Text excerpt
Euro 2000: Brown's blast over defeatist talk at `half-time' stage
Tuesday 16 November 1999
The Scotland manager has been annoyed that attention has shifted to his own position when he is confident that his team can reverse the result from the first leg.
Despite the 2-0 defeat last Saturday, Brown said the Scots matched Kevin Keegan's England in every department and would not hear of any defeatist talk at, as he put it, "half-time".
The wretched luck that seems to have plagued him in the last few weeks continued however, with the news that Everton midfielder Don Hutchison may miss the second leg at Wembley with a calf strain.
Brown feels it is high time Scotland enjoyed a couple of lucky breaks and, after the injury to Celtic playmaker Paul Lambert and Billy Dodds' shot hitting the bar against the English, many agree with him - at least north of the border.
So he is calling on everyone with Scotland's best interests at heart to forget about any side issues and, instead, to unite in support in the common cause of beating England.
Brown said: "We are determined to recover the situation and one thing I can guarantee is whoever plays on Wednesday will give their all. In any sport, be it golf, snooker or football, leads are lost and the least we need is two goals.
"We have got to look to get them, but at the same time we must be patient - look at Manchester United in last year's Champions' League final. We have to be patient even if it takes us until then [the dying minutes]."
After the setback of Paul Scholes' two goals at Hampden, there are those questioning Brown's future as national team manager and they are not just disgruntled Tartan Army foot soldiers.

Entries provided
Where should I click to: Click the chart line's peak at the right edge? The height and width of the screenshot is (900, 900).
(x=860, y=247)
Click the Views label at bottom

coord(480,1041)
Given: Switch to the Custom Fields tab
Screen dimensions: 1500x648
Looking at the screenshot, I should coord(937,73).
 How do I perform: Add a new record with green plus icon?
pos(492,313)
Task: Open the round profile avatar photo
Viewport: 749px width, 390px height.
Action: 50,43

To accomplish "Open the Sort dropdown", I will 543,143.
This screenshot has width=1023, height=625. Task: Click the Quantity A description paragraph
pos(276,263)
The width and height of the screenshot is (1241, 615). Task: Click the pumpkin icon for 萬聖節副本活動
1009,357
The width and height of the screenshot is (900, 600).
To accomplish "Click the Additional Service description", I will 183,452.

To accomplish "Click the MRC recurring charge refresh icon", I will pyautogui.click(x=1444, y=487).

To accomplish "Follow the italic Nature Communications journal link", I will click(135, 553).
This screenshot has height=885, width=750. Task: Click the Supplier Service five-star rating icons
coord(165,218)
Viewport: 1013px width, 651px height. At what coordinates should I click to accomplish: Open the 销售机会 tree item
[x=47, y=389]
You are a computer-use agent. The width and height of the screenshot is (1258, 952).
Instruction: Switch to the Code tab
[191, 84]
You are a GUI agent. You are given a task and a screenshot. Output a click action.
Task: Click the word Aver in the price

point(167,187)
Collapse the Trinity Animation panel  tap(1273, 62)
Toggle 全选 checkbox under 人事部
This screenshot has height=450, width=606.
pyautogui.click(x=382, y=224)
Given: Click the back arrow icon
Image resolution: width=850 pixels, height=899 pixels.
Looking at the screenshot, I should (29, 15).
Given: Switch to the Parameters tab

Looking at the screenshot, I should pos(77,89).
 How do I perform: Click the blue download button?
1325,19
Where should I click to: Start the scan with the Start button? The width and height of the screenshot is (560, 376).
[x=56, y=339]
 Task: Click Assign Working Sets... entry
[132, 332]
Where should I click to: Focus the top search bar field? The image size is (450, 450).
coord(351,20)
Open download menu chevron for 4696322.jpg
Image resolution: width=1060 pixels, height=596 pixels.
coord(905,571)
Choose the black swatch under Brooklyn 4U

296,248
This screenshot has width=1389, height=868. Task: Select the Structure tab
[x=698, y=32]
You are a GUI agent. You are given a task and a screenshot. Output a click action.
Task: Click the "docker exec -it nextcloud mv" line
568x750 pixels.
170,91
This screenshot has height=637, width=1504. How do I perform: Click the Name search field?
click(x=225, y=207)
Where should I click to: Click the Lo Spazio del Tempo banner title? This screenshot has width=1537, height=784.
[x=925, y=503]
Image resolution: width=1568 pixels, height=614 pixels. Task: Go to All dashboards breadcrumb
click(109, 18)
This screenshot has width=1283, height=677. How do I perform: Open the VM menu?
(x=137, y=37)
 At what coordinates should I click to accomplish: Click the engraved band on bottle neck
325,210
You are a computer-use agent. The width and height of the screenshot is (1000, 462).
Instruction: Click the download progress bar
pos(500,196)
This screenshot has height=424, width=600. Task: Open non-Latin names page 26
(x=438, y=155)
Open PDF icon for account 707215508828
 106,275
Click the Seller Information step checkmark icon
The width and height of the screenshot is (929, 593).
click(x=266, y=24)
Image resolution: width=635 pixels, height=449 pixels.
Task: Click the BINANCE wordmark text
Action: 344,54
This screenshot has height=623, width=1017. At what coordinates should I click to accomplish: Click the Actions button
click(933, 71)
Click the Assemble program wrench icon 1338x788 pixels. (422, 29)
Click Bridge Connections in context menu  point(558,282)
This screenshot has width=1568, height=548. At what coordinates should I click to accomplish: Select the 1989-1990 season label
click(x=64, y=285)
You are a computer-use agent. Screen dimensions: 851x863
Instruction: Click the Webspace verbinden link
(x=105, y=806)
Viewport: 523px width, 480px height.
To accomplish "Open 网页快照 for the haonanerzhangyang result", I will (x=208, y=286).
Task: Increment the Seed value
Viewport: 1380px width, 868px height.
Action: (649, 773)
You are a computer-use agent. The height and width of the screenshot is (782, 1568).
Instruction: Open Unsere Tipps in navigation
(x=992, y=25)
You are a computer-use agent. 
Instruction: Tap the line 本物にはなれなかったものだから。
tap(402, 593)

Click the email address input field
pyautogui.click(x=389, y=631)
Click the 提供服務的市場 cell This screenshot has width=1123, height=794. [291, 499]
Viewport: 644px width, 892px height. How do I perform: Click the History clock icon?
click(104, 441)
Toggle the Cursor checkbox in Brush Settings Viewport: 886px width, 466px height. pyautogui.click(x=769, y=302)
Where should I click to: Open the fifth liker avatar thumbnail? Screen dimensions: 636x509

Tasks and exercises
**a)** In the article on Scotland manager Brown before the Euro 2000 second leg, which player may miss the match at Wembley, and why?
**b)** Write the next part of the article on Scotland manager Brown and the Euro 2000 second leg against England, continuing after its final sentence.

Answers to each task
**a)** Everton midfielder Don Hutchison may miss it with a calf strain.

**b)**
But Brown has hit back and said: "I would hope for support from Scotland's media, everything should be geared to supporting the team and my future is irrelevant as far as that is concerned."
On the injury front, it is not all bad news for the Scots as Gary McSwegan, who missed the first leg with an ankle injury, is in the frame for a recall on Wednesday night.
Brown feels the Wembley factor is part of the reason he is confident his shot-shy team can prove everyone wrong when the oldest international rivals do battle for the final time this century.
He added: "I don't believe for one minute the Wembley crowd will allow England to sit back and try and hold the lead they already have. They will want to be entertained and they will be desperate to see their team beat Scotland again.
"We have seen Tony Adams and Martin Keown struggle at Wembley with Arsenal in the Champions' League and that's because there is more space to be exploited by the opposition than at Highbury.
"During my six years as Scotland manager, my teams have never lost two competitive games on the trot and I can't think of many other managers who could say that."